There's been a lot of heated discussion lately within the industry on whether reuse can drive the value of service-oriented architecture, or whether the concept has flopped.

I recently had the opportunity to join fellow ebizQ bloggers Elizabeth Book, Ronan Bradley, Dave Linthicum, and Neil Ward-Dutton in an effort to shed more light on the value of reuse in service-oriented architectures. (The podcast is available below.)

The vote was, apparently, five to nothing in support of reuse. However, the theme running through the discussion was that reuse is an important mechanism for the success of SOA, but is not the primary benefit in and of itself.

Neil observed that the success of service reuse boils down to supply and demand. While SOA services are relatively easy to create from a technical perspective, the supply may be far outstripping the demand. The reuse paradigm "is really about is supply versus demand," he said. "You can't create a market from just creating and throwing stuff out there, when there's no demand. And the only way to really understand demand is to tie into the strategy of the organization with an enterprise architecture approach, really understand where the business wants to go, then look at what actually needs to be built."

Dave agreed that reuse was not the endgame of SOA, but rather a means to take "architectures are completely unworkable messes for the most part" and "turn them into something that's better aligned with business, that's changeable as the business needs change, and something that's workable and cost effective in the organization. ...Reuse is going to be a side benefit of that."

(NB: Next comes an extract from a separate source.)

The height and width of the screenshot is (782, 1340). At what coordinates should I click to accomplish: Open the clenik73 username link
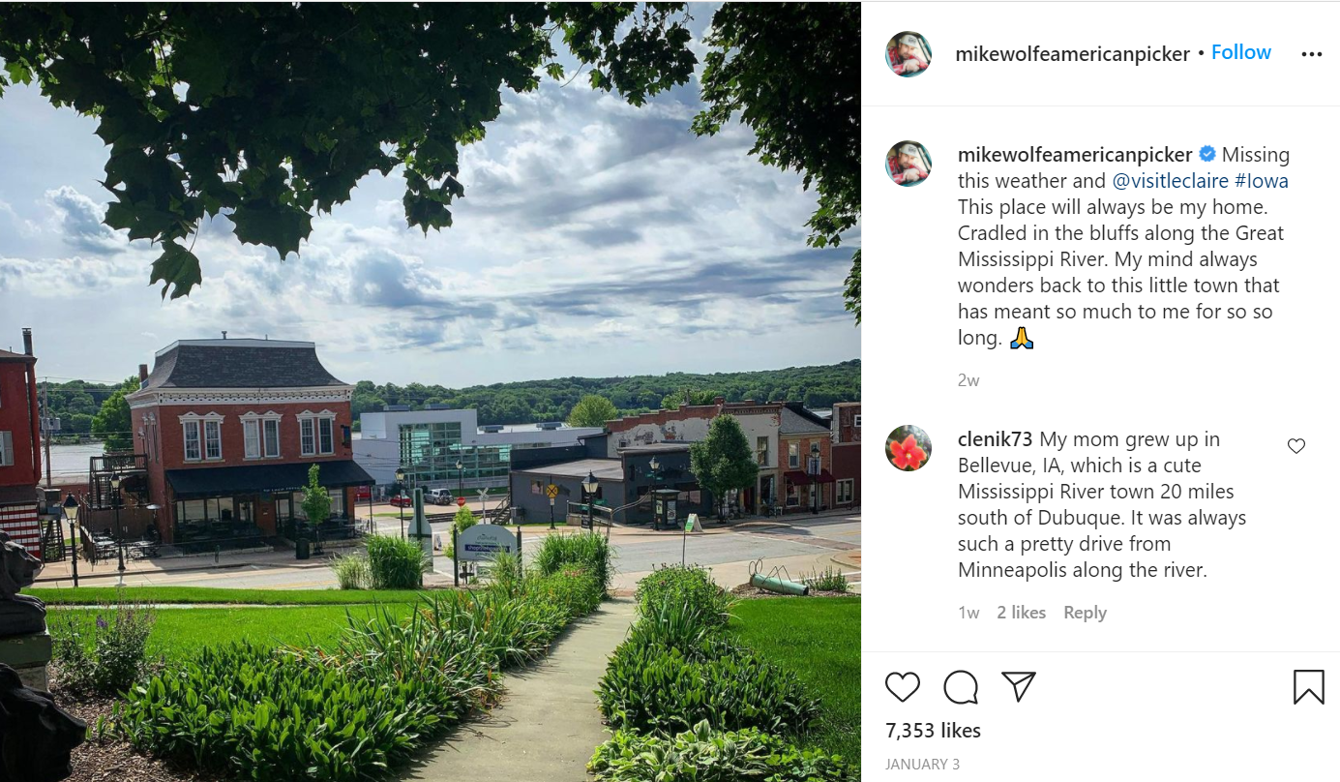996,439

Ronan also said reuse was a critical component to SOA, agreeing that it was the means to an end: "We're seeing more people moving away seeing from reuse itself as the primary benefit, and starting to move towards terms like improved infrastructure, improved agility and even better alignment to business. All these to my mind are consequences of being successful with reuse. In order to develop and deliver on a successful business plan for SOA, I think it's important we stay the course, and continue to look at how we drive up reuse."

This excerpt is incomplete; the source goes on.